A local kid fishes in the Mtkvari in Uplistsikhe. In the evenings, children get together on the bridge linking their village to the homonym ancient rock-hewn town which is one Georgia’s key touristic sites.
Ani, 12, gets ready for school as Marika, her mother, asks her to hurry. Ani's house gets flooded every spring.
Ani, 10, having dinner after coming home from school. She and her six siblings live close to the Mktvari river.
Ani, 10, and her older brother Vano, 14 in Urbnisi. The Mtkvari is part of their daily life, they both learned to swim in the river.
Paata, 27, ties his younger brother’s shoelaces in Skra. Every year, when his house is flooded, a rescue team from the nearby city of Gori intervenes to help families like his.
Rusudan lives on the edge of the Mtkvari River. “They gave me this land during Soviet times, and I thought I would grow crops, but now look, it is all water. They knew the land was no good, that’s why they gave it away.”
A view over the Mtkvari from the Jvari Monastery which sits at the top of a rocky slope above Georgia’s ancient capital of Mtskheta.
Children from Urbnisi hanging out along the Mtkvari.
Luka, 4, hugs his mother’s hand in Grakali, a village close to the capital Tbilisi. His family lives right by the Mtkvari and own some land but it is too damp to be cultivated.

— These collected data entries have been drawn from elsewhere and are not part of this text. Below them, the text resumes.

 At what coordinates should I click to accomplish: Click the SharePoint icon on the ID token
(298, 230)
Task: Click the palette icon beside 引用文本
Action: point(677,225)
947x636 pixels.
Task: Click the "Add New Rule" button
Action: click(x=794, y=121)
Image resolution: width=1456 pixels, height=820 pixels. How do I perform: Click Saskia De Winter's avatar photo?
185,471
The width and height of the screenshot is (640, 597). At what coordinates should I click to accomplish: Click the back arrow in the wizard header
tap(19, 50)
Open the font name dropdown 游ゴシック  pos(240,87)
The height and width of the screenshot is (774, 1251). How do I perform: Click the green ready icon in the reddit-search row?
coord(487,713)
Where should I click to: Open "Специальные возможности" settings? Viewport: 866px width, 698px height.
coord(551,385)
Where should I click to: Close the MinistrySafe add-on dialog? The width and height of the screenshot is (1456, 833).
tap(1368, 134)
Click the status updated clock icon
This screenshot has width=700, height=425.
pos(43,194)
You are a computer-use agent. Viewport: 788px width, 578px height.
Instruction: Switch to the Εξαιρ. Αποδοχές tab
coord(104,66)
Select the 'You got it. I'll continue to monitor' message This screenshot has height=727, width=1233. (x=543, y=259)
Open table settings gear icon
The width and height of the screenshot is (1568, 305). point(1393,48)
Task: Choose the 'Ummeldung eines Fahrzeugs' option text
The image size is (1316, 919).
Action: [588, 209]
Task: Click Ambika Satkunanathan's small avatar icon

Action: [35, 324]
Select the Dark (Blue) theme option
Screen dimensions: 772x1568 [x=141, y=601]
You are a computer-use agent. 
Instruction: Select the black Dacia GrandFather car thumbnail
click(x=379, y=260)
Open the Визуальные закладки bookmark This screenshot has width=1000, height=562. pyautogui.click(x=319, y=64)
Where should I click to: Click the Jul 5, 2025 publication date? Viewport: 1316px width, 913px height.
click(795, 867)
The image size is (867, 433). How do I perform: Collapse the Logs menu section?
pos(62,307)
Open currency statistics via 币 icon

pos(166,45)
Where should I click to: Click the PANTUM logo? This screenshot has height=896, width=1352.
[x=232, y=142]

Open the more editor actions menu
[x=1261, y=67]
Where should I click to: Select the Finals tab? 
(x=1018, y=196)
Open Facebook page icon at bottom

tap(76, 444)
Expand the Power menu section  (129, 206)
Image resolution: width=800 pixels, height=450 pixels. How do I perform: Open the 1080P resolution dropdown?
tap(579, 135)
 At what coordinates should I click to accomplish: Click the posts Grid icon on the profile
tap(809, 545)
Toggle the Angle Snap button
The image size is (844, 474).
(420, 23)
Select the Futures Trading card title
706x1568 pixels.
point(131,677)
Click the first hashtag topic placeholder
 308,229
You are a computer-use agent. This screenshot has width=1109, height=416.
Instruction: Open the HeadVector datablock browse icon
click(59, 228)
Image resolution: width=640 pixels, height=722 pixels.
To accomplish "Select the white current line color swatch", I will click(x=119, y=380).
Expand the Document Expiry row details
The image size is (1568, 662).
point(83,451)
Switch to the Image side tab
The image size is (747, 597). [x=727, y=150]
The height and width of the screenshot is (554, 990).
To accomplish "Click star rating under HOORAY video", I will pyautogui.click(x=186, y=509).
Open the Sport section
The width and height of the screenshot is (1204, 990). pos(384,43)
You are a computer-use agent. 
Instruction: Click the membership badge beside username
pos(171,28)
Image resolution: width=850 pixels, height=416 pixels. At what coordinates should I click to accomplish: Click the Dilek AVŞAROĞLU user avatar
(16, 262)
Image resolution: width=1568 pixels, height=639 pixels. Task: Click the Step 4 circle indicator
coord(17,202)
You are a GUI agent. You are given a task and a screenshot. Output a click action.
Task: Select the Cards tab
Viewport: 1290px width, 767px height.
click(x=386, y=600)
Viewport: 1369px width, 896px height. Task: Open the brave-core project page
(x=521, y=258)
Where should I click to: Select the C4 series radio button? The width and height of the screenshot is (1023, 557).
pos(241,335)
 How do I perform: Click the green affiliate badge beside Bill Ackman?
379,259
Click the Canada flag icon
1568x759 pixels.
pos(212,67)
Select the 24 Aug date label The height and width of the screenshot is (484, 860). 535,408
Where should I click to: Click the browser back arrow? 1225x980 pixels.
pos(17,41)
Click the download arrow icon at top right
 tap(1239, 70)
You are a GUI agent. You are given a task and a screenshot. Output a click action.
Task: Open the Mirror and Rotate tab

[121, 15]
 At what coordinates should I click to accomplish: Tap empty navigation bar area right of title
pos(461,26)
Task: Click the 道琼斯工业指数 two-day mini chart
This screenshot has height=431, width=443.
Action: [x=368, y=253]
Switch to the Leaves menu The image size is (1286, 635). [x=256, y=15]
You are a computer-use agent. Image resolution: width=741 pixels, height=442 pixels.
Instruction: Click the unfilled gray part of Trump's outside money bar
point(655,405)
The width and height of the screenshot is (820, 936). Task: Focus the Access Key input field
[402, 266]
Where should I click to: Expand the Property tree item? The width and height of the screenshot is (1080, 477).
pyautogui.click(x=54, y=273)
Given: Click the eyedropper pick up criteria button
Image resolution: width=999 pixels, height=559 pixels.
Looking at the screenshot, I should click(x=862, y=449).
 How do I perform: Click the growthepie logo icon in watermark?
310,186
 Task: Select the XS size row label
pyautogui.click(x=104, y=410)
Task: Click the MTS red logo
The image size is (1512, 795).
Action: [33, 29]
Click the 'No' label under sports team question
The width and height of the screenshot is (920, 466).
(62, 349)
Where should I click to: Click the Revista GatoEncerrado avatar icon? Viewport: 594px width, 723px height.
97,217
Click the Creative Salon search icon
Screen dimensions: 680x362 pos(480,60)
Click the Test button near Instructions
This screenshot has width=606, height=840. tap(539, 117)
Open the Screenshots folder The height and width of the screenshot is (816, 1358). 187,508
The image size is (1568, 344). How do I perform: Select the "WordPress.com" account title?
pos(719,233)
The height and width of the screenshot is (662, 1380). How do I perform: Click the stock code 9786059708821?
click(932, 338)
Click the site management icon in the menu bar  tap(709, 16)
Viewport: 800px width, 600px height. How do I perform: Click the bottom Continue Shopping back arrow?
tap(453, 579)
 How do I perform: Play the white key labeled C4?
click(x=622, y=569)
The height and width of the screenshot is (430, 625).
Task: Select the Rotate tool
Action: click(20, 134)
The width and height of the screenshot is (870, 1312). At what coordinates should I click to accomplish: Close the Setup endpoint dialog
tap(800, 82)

A fish loot from the Mtkvari. In Tbilisi, fishermen throwing baits in the river are a common sight.
Ani, 10, out on an afternoon walk by stream overrun by bottles and trash coming the from Mtkvari.
Misho, 14, and Andre, 10, play in the courtyard of their apartment block in Tbilisi’s Dirsi district.
The heavily developed district of Dirsi, in the capital’s outskirts, is located by the Mtkvari river.